I'm doing shots of crown out of a baby bottle. My friends are sensational parents.
I'm sorry I kept calling last night when you wouldn't pick up. I'm REALLY sorry I sang "You Oughta Know" on more than 4 voice mails.
Hey bro, did you ever hear from the background investigator that i was supposed to bang?
Just ate a whole pizza by myself. Wearing my indian headdress again. its really cool with the french braids. I look like fucking pocahontas or some shit.
I'm sorry I drunk dialed you before realizing that you were already in bed with me.
In the midst of you puking your guts out, you stopped, looked at the globe in front of you and whispered "America.."
Honestly you'd think more guys would be happy to date a cute female dealer, but apparently something about safety or whatever
I do NOT want my proposal story to start "...he was peeing on me and then..."
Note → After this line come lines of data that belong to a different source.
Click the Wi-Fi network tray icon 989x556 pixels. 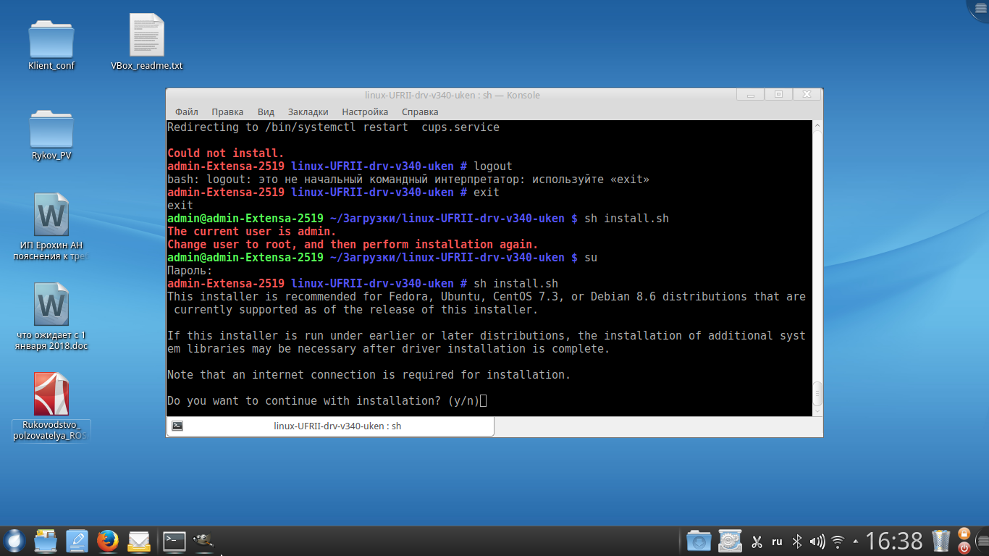[838, 542]
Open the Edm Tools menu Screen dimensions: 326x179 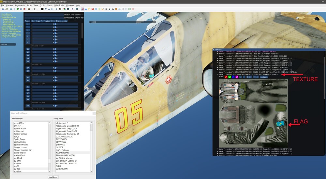tap(59, 6)
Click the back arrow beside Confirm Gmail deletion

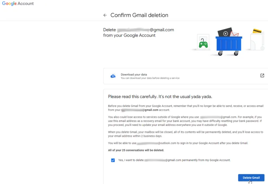point(105,15)
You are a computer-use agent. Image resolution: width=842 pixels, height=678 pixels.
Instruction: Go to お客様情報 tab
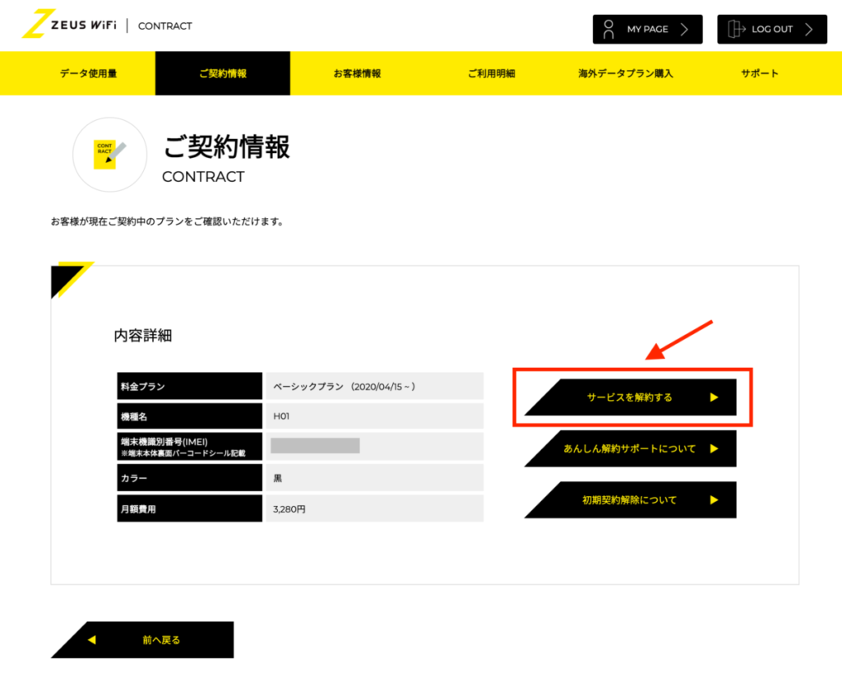(357, 73)
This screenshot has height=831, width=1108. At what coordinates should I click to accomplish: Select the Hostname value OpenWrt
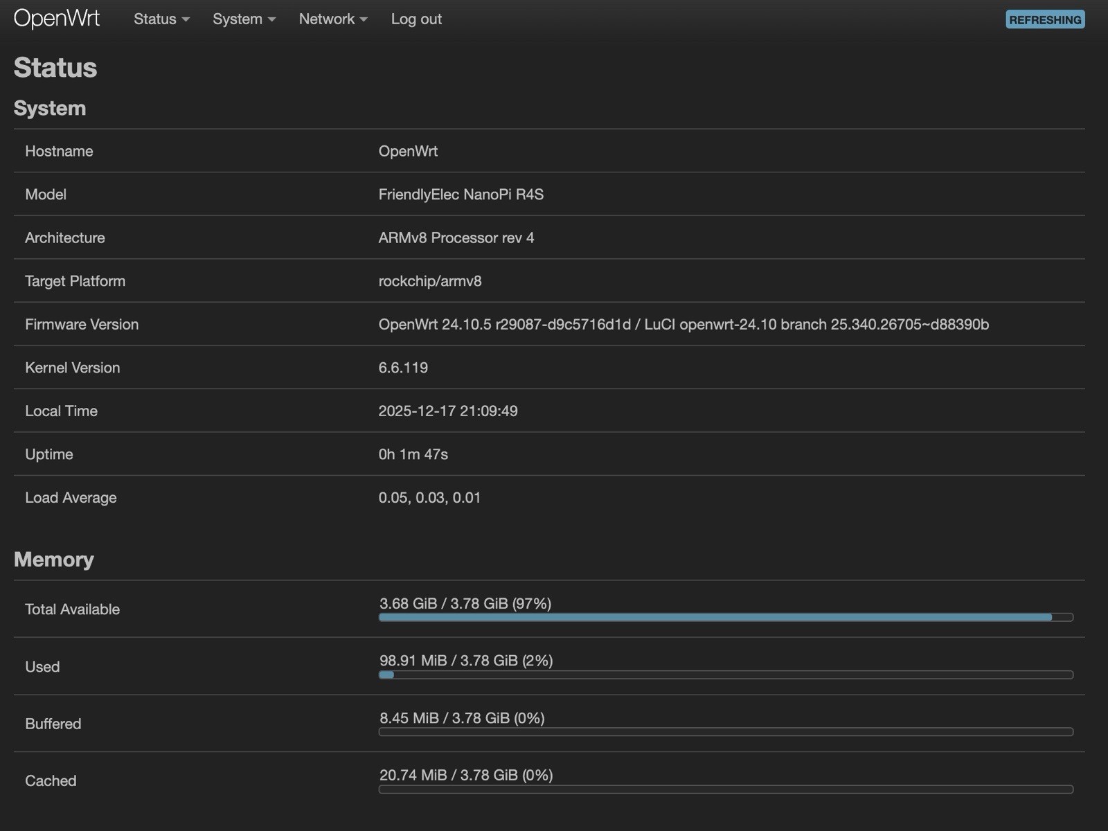click(408, 151)
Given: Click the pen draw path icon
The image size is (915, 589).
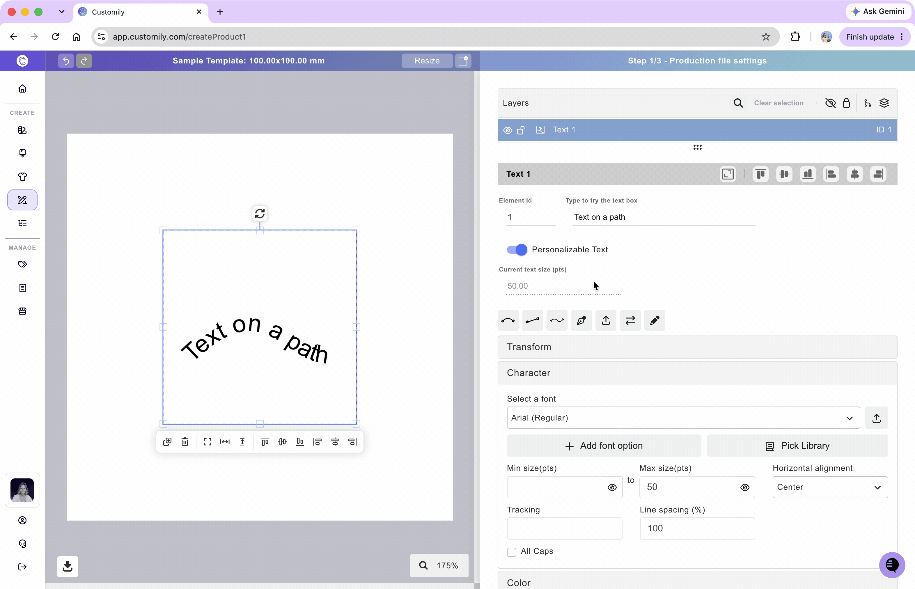Looking at the screenshot, I should tap(581, 321).
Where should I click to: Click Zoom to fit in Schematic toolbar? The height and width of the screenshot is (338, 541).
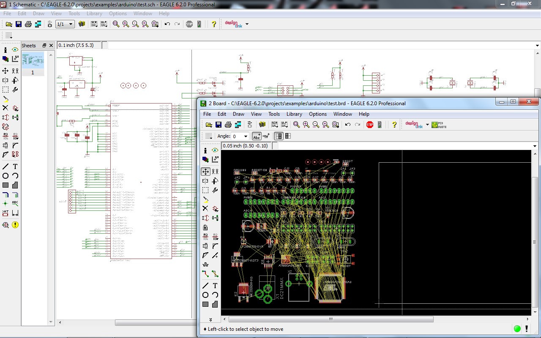[116, 24]
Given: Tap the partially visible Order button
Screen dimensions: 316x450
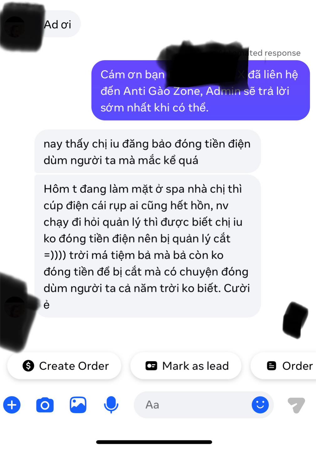Looking at the screenshot, I should (283, 366).
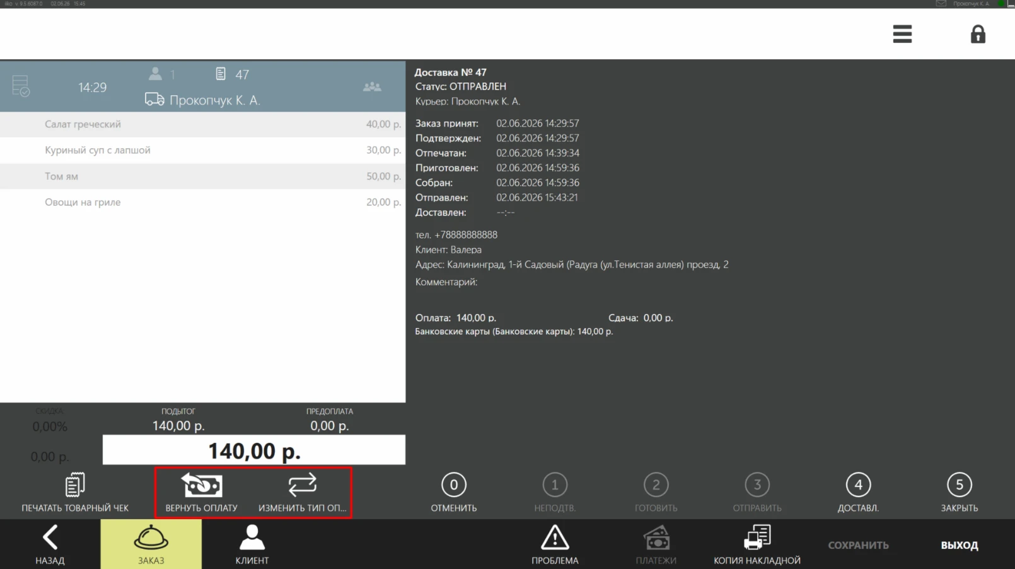Click Изменить тип оплаты arrows icon
The image size is (1015, 569).
(x=303, y=484)
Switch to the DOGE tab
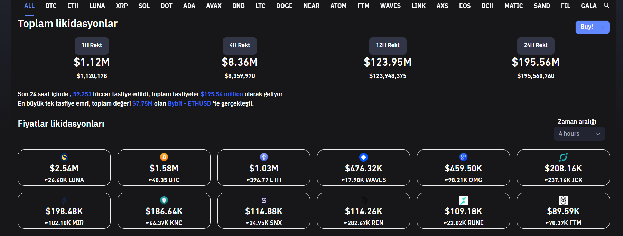 [284, 6]
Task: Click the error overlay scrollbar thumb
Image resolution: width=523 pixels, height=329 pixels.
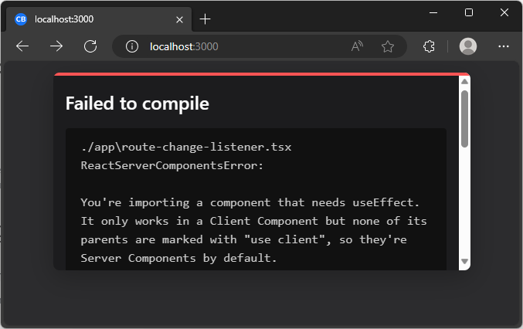Action: coord(464,118)
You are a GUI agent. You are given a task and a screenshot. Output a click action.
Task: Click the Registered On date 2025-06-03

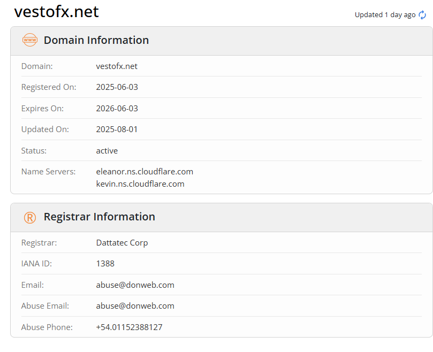(x=117, y=87)
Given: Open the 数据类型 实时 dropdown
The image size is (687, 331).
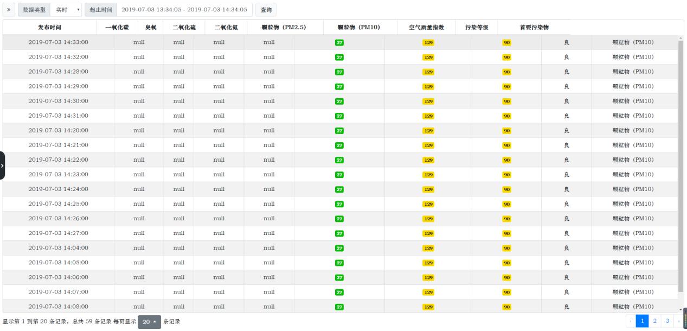Looking at the screenshot, I should click(x=66, y=10).
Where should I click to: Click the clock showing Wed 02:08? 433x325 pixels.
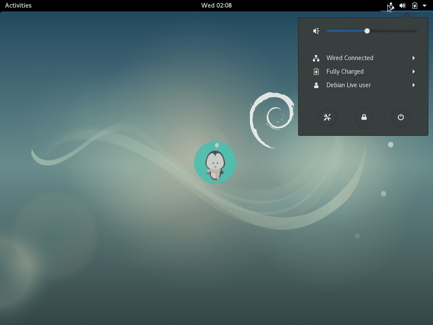pos(217,6)
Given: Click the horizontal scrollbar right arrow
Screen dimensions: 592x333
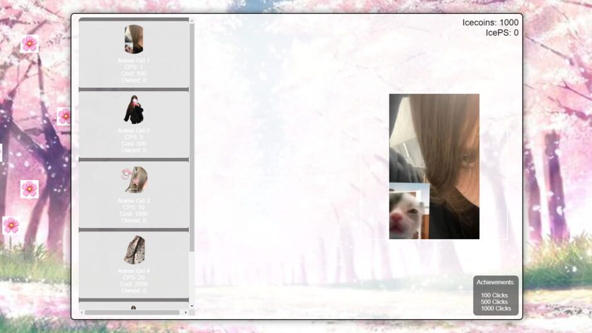Looking at the screenshot, I should (185, 312).
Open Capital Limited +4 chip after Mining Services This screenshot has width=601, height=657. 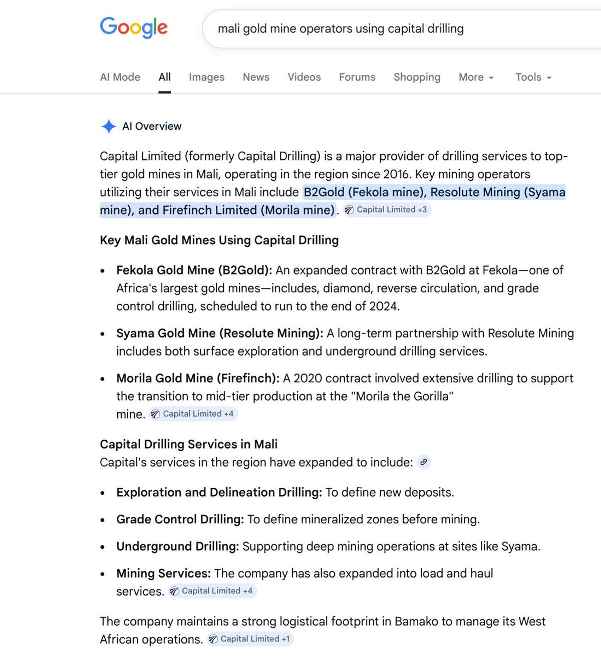pyautogui.click(x=212, y=591)
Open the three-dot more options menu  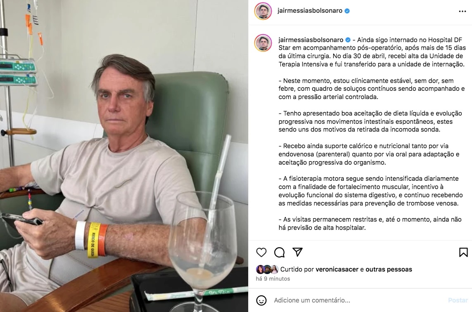[463, 11]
I was gonna jerk off, but then I thought about that movie last night and it killed that idea. I have serious boner trauma.
we're at the bar celebrating my ex bootycall getting his new gf pregnant... and me narrowly escaping a future as kitty foreman
We're going through the drive-through at mcdonalds while pulling sam behind us in the wheelchair and having them hand him the food. Let me know how this went in the morning
I just made the same noise looking at my salami sandwich as I do hooking up with you.